Supplied material =>
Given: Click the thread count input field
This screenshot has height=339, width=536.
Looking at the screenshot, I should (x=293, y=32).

* * *

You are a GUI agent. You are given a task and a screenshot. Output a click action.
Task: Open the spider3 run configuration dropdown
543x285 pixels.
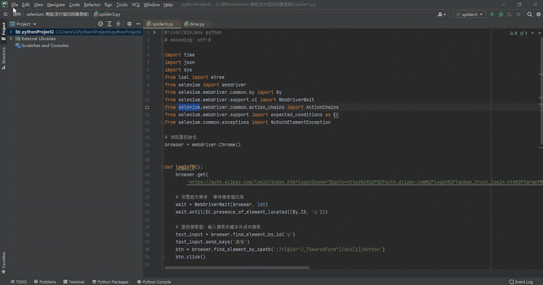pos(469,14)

Problem details =>
Begin at the line that has "Given: Click the thread count input field" and stop after the line that has "Looking at the", then write those lines out again with "input field" renamed to "text box" and nothing else changed.

Result of this exercise =>
Given: Click the thread count text box
This screenshot has height=339, width=536.
Looking at the screenshot, I should (x=293, y=32).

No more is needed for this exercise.